Why I Killed Peter

Written by Olivier Ka
Art by Alfred
112 pages, color
Published by NBM

I suspect that people who pick up Why I Killed Peter based solely on the name might be a little disappointed. They might be expecting a thriller, probably about a murderer, perhaps with some action and suspense built into it. It’s certainly an evocative title for a book, which is no doubt why Olivier Ka and Alfred chose it. What you’ll actually get with Why I Killed Peter, though, is a disturbing autobiographical story that shows just how hard it can be to truly let go of childhood traumas.

When Olivier is a small child, he’s unknowingly being pulled in two very different directions. His conservative grandparents, who go to church every day, want him to embrace religion and their way of life. His liberal parents, on the other hand, aren’t happy with the idea, even though one of their best friends is a young local priest named Peter. Tormented by threats of Hell, Olivier isn’t sure what he has in his future—and then, at twelve years old, everything changes. That’s the age that Olivier first goes to summer camp.

There’s no two ways about it, Why I Killed Peter isn’t always a pleasant book to read, and it’s best to get that aspect of the book first. It’s in no small part thanks to Ka’s unflinching telling of events and what happened to him—not only at camp, but before and afterwards. Abuse of any sort is always an uncomfortable subject, and Ka’s narration of the event in question is certainly squirm-inducing. The moment itself is certainly just a fraction of the book, but its repercussions echo through the rest of Why I Killed Peter and understandably so. This is thanks to Ka laying out all the rest of his life, both before and after, in a way that the significance of this moment is hard to ignore. It’s a good move, also in part because Ka is able to make the rest of his life compelling reading as well. Honestly, even before the event at summer camp occurs, Ka has told of his early life in a way that reminded me of David B.’s Epileptic memoir, a glimpse into a different life that is fascinating to read about. He’s a good storyteller, really letting the reader get into his head and feelings, and it’s that ability that carries the rest of Why I Killed Peter forward.

Alfred’s art for Why I Killed Peter is also very strong; having to draw someone between the ages of 7 and 35 in a way that makes him both recognizably the same person, yet different at each part of his life, is no small feat.
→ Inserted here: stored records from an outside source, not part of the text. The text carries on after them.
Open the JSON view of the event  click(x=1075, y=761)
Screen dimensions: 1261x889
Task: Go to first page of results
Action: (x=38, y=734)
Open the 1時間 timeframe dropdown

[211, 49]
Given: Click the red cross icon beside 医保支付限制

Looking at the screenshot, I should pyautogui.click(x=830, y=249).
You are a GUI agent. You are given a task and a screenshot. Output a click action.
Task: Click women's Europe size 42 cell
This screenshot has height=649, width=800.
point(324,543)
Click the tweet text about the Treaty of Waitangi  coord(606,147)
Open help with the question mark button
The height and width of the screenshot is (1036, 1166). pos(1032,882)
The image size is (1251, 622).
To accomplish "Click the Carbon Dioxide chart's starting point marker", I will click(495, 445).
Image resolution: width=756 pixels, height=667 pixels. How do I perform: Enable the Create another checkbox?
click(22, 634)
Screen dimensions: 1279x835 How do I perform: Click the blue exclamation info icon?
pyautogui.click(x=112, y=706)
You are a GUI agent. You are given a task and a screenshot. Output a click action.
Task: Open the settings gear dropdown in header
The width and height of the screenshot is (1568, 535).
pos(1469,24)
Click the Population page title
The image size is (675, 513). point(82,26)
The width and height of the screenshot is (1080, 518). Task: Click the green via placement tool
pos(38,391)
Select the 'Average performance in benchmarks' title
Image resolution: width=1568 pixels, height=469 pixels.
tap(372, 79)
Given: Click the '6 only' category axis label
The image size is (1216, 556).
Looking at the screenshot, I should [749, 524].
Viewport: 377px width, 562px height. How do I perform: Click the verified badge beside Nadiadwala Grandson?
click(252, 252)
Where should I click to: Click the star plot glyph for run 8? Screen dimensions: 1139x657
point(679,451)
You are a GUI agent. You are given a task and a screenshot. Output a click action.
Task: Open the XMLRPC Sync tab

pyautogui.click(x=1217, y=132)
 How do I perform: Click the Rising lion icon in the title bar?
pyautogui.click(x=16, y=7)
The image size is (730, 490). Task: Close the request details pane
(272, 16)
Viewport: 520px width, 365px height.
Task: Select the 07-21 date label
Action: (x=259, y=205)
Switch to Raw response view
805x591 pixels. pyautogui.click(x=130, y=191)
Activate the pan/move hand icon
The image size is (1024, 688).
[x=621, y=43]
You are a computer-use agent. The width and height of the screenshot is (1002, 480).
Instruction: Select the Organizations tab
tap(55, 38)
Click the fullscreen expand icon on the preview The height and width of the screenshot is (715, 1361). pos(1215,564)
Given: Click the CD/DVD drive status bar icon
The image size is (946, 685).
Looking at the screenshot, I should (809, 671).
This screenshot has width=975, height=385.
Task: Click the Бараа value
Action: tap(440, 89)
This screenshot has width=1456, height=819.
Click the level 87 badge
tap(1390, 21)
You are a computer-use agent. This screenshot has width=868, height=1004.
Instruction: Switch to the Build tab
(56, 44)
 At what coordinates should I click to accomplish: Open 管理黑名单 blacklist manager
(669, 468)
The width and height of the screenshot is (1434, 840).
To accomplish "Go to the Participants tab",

Alfred manages it with apparent ease, though, always making Olivier look like himself even as he grows and matures into a man. He’s able to tackle a lot of the visually meatier parts of the book, like his fears of demons from Hell or Peter’s dog, in a way that reminded me a lot of the way that a child would have drawn the event, even while retaining Alfred’s own style. They’re jagged and full of loose lines and menace, and it meshes well with Henri Meunier’s colors to pop off the page. I will admit that I was a tiny bit disappointed by the several pages of photographs used towards the end of the book; I understand what Alfred and Ka were going for, adding in the cue to the reader that this all really did happen, but it feels unnecessary. Everything in Why I Killed Peter felt real enough already that instead it threw me slightly out of the book, and it was really quite a disappointment for the book to take this detour. Fortunately, it’s not a very long part of the book, and the final pages do recover nicely from this unfortunately misstep.

Why I Killed Peter is a grim book in places, but I love that at the same time there’s still always some lightness and joy waiting around the corner. This sort of exorcism of one’s past could have come across very poorly, but it’s thanks to the skills of both Ka and Alfred that it works so well. It’s definitely not an easy book to forget, and it’s an excellent choice for NBM to have translated into English. I’d certainly love to read any other books that either of these creators work on; they might not contain the same emotional punch that Ka’s autobiographical story has, but they’re both proven to be strong enough that I suspect the books would be very good.